Requirement -
A faithful, complete transcript of the entries below, without pictures, should be returned.

Stored items -
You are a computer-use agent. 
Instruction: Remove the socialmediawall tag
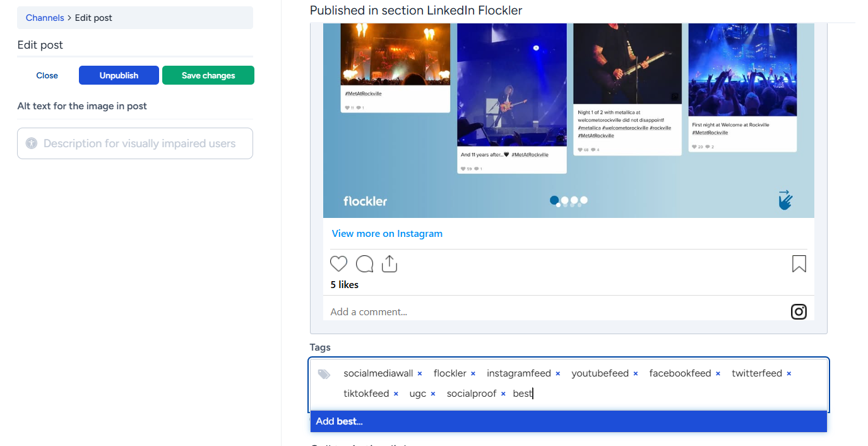pos(420,374)
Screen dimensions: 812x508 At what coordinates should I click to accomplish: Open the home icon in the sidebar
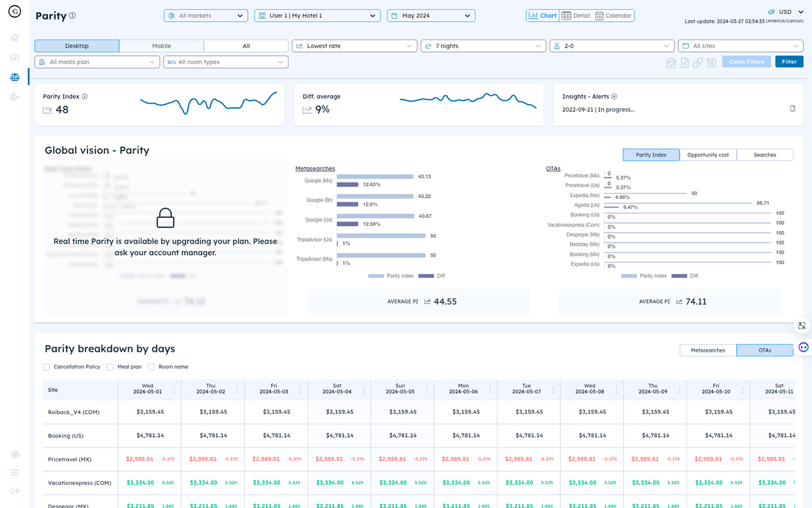click(15, 37)
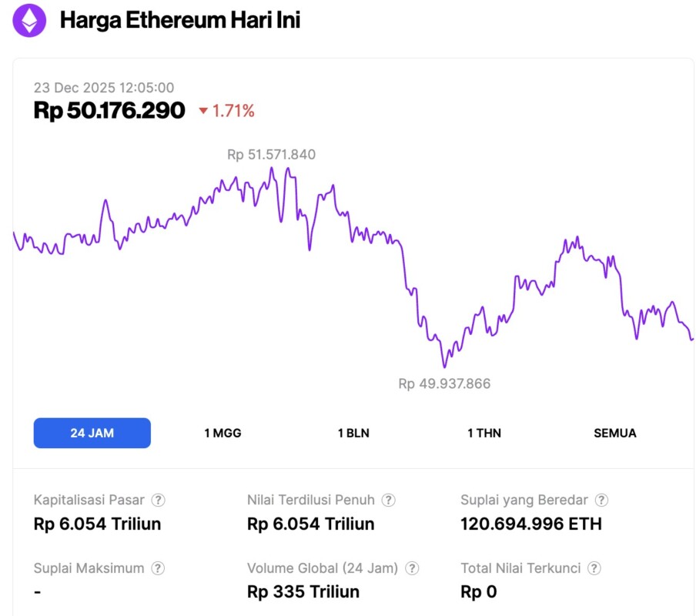Click help icon beside Suplai Maksimum

click(158, 568)
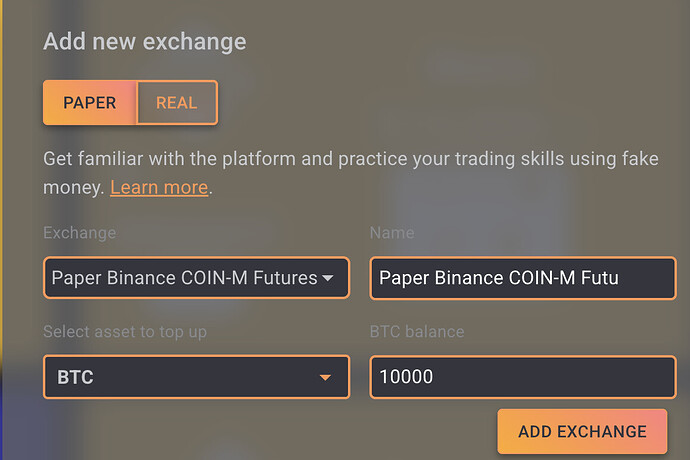This screenshot has height=460, width=690.
Task: Click the caret arrow on the Exchange selector
Action: (327, 278)
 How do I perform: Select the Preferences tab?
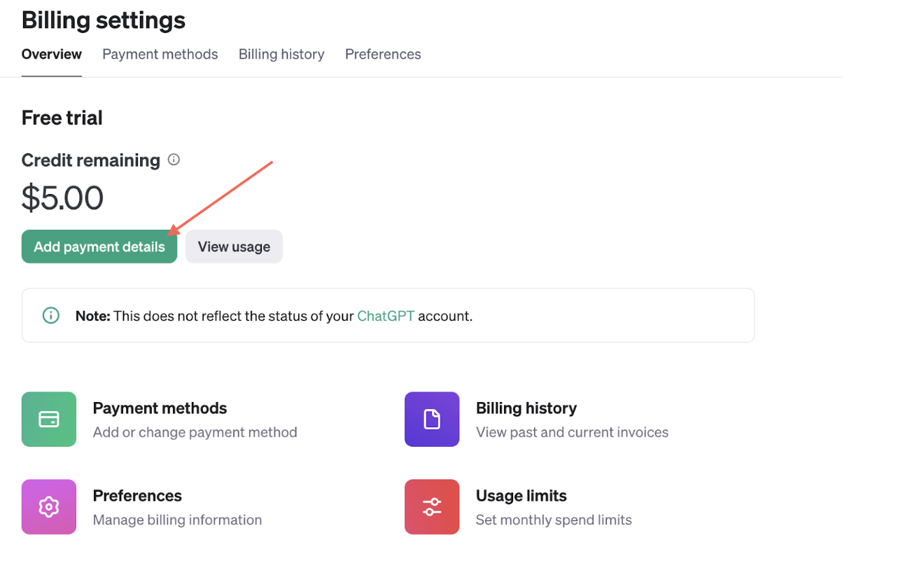383,54
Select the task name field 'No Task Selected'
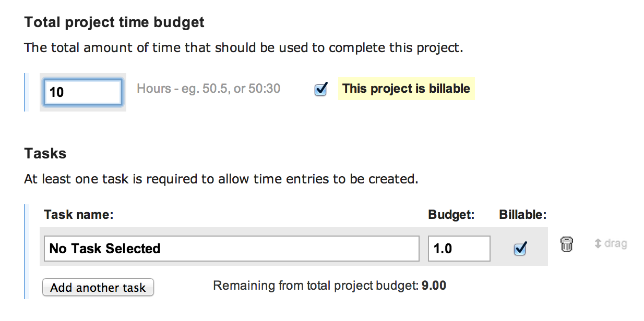 click(x=230, y=249)
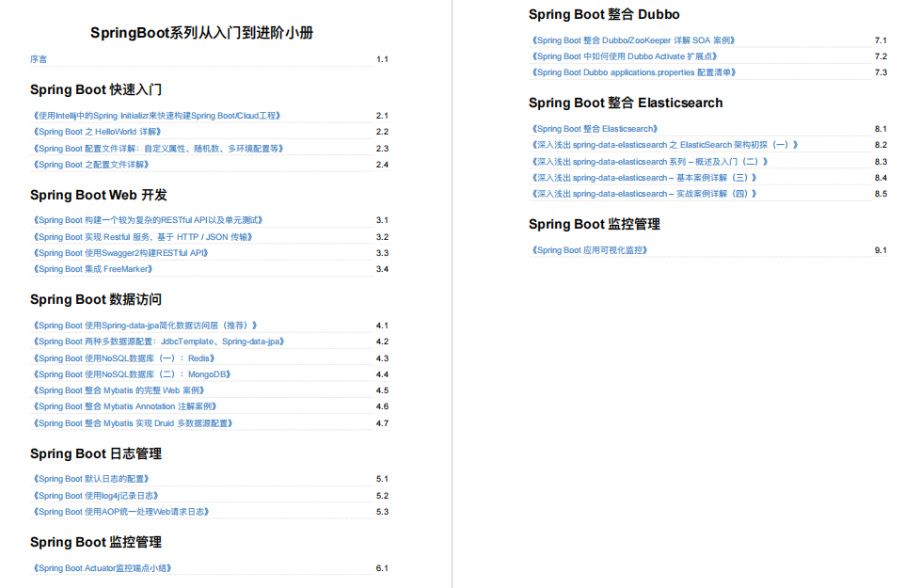
Task: Click the Restful 服务 HTTP/JSON 传输 link
Action: (146, 236)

Task output -
You are a computer-use agent. 
Instruction: Remove the socialmediawall tag
pos(420,374)
Screen dimensions: 812x508 At what coordinates should I click to accomplish: Open the home icon in the sidebar
click(15, 37)
Click help icon beside Suplai Maksimum

click(158, 568)
This screenshot has height=460, width=690.
Task: Click the caret arrow on the Exchange selector
Action: (327, 278)
 How do I perform: Select the Preferences tab?
383,54
Select the task name field 'No Task Selected'
 click(x=230, y=249)
Task: Click the Restful 服务 HTTP/JSON 传输 link
Action: (146, 236)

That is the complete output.